_Records for the exercise_:
---
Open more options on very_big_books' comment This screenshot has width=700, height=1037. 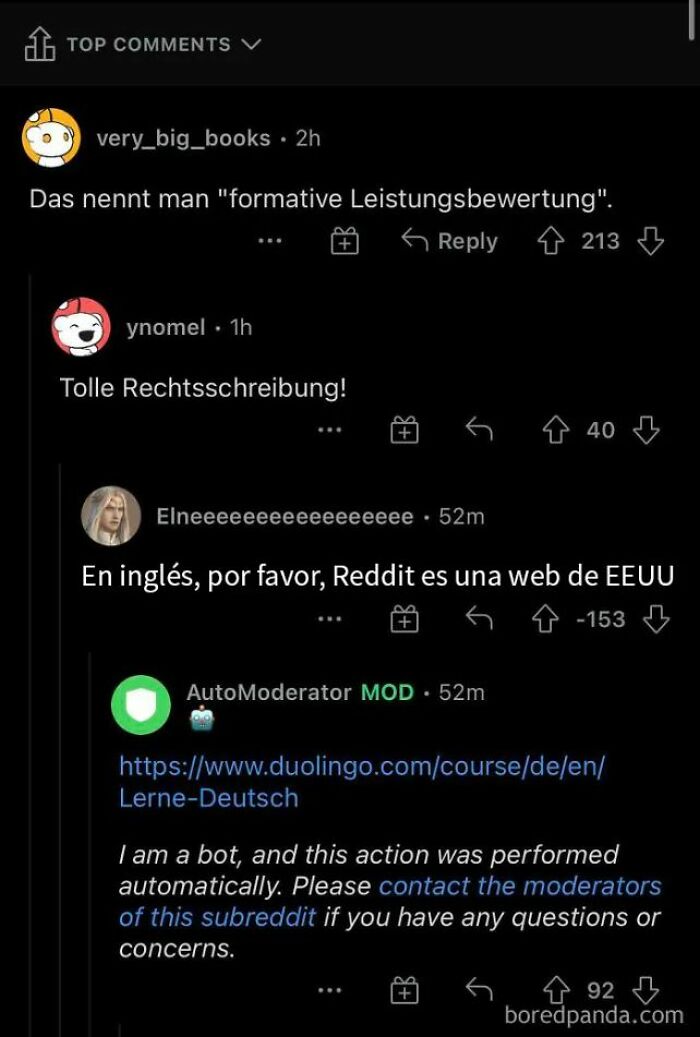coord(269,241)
---
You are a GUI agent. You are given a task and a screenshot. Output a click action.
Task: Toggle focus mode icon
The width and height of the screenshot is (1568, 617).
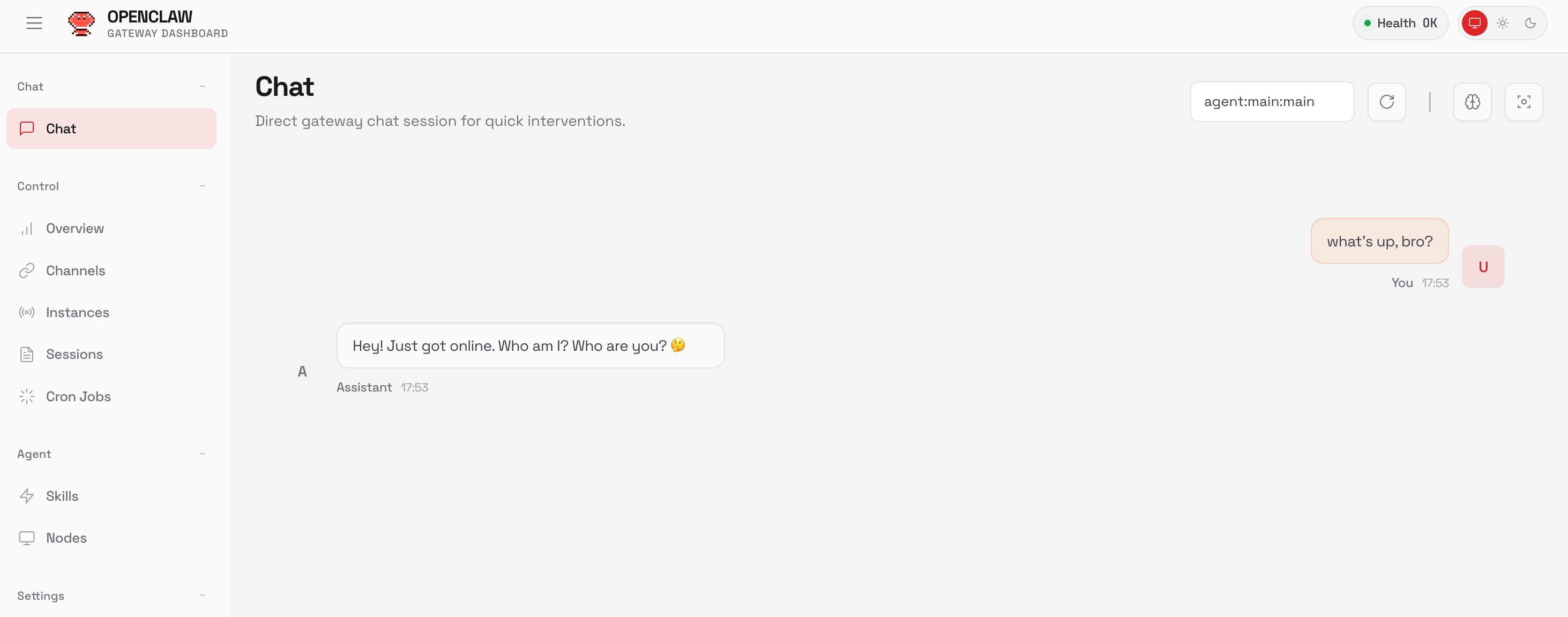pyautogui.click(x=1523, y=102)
---
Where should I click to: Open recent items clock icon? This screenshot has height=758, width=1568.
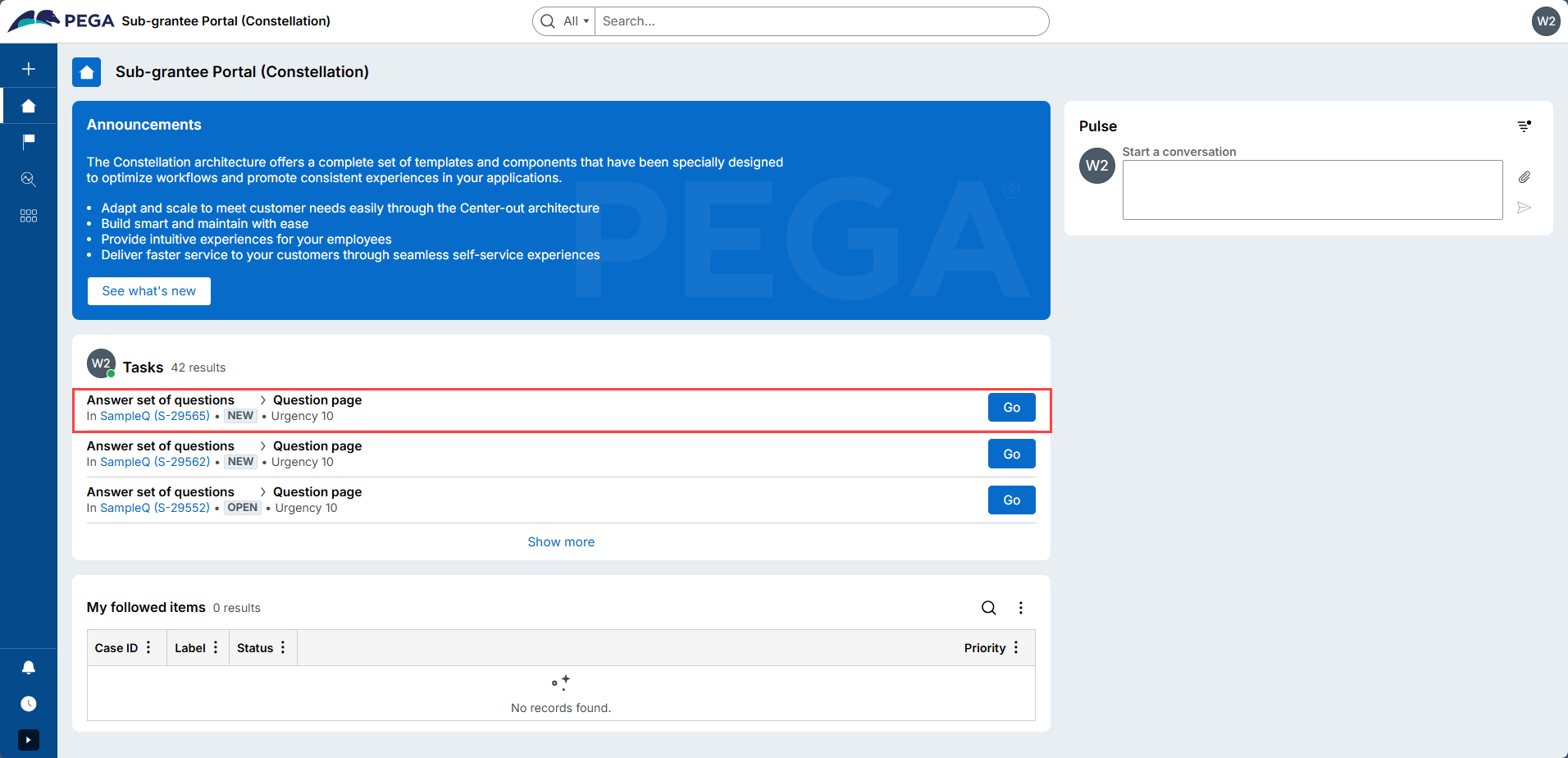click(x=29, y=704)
---
_What this task involves_: Repeat the lines of these records starting at the line containing "You are a GUI" and ending at the line containing "pyautogui.click(x=1523, y=102)", and omit the pictures from your answer.

_The solution_:
You are a GUI agent. You are given a task and a screenshot. Output a click action.
Task: Toggle focus mode icon
The width and height of the screenshot is (1568, 617).
pyautogui.click(x=1523, y=102)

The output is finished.